Tradisi orang Romawi
Tradisi Liburan adalah sebuah tradisi panjang, buah kearifan lokal orang Romawi dalam menghadapi musim panas.
Bangsa Romawi menciptakan tradisi liburan, sejak ribuan tahun lalu. Mereka bahkan menciptakan kata vaco (latin), yang dijabarkan: I am empty, void. I am free to attend, have time, am not under other obligation. I am idle, at leisure. I am unoccupied.
Kemudian kata ini menjadi vacanza atau vacant, yang diterjemahkan dalam bahasa Inggris:
vacant (adj.) Meaning “characterized by absence of mental occupation”.
Dulu, orang Romawi yang memiliki pangkat, kedudukan dan punya cukup uang, akan memiliki setidaknya satu rumah di kota tempat mereka bekerja dan mencari nafkah, membaktikan diri pada profesi dan menghidupi keluarga.
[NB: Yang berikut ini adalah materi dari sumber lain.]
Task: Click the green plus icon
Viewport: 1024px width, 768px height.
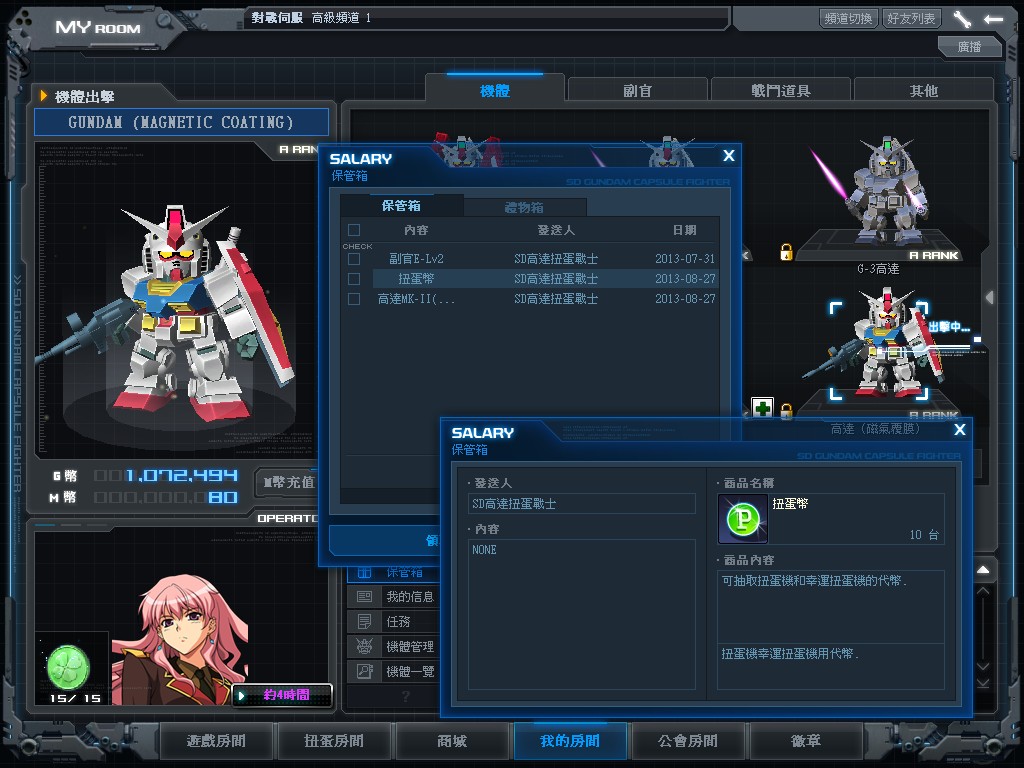Action: [763, 408]
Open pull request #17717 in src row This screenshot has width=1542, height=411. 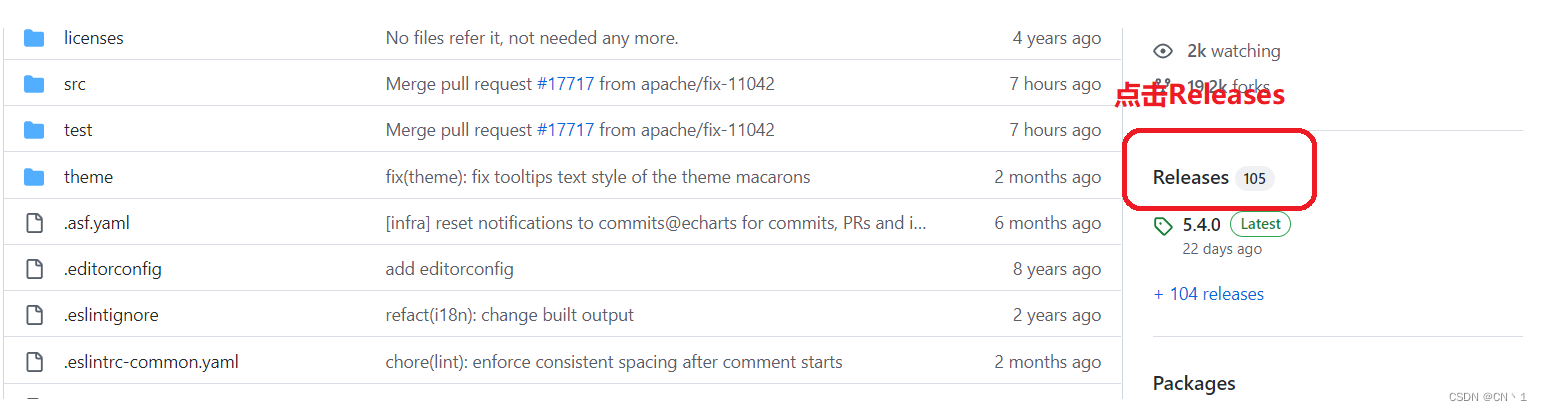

Satu rumah lain di lokasi yang lebih nyaman untuk menghadapi musim panas, misalnya di gunung atau di pantai. Inilah yang menyebabkan maraknya konsep “vila liburan”.
Mereka yang kaya akan tetirah selama setidaknya tiga bulan di musim panas ke tempat yang secara iklim lebih nyaman. Sedangkan mansion atau rumah mewah mereka di kota akan dirawat oleh para budak yang bertugas membersihkan, menjaga, dan menyiapkan rumah saat tuan dan keluarganya kembali ke rumah.
Sektor turisme telah mendarah daging dalam sendi-sendi kehidupan masyarakat Italia. Dalam studi sejarah terbitan tahun 1991, John Towner (Tyne Polytechnic, Inggris) dan Geoffrey Wall (geografer dan dekan untuk Studi dan Riset Pascasarjana, Fakultas Studi Lingkungan, Universitas Waterloo), menyebutkan, kegiatan turisme di dunia, khususnya di Italia, sejatinya berakar dari kebudayaan pada kerajaan Romawi, negara tua yang merupakan cikal bakal Italia.
Argumen mereka, berdasarkan studi pertama yang dianggap paling relevan dengan sejarah pariwisata, yang dilakukan Friedlander (1965), tentang kehidupan dan perilaku masyarakat pada zaman kekaisaran Romawi. Menurut peneliti Jerman ini, orang Romawi yang kaya raya (secara umum tinggal di kota Roma), biasanya memiliki rumah kedua di kawasan teluk Napoli.
Dalam studi yang dilakukan era 1970-an, tren ini menyebabkan tumbuhnya vila-vila dan pembangunan jalan di kawasan teluk Napoli di masa itu.
Tradisi khas bangsa Romawi ini kemudian diketahui oleh orang Anglo-Saxon (Inggris), dan mulai diterapkan juga oleh “kaum the have”.
Secara perlahan mereka mulai paham bahwa ada tempat-tempat yang jauh lebih nyaman di benua lain. Kemudian muncullah tradisi liburan long haul, yaitu dengan menggunakan kapal untuk berlibur ke belahan “dunia baru”.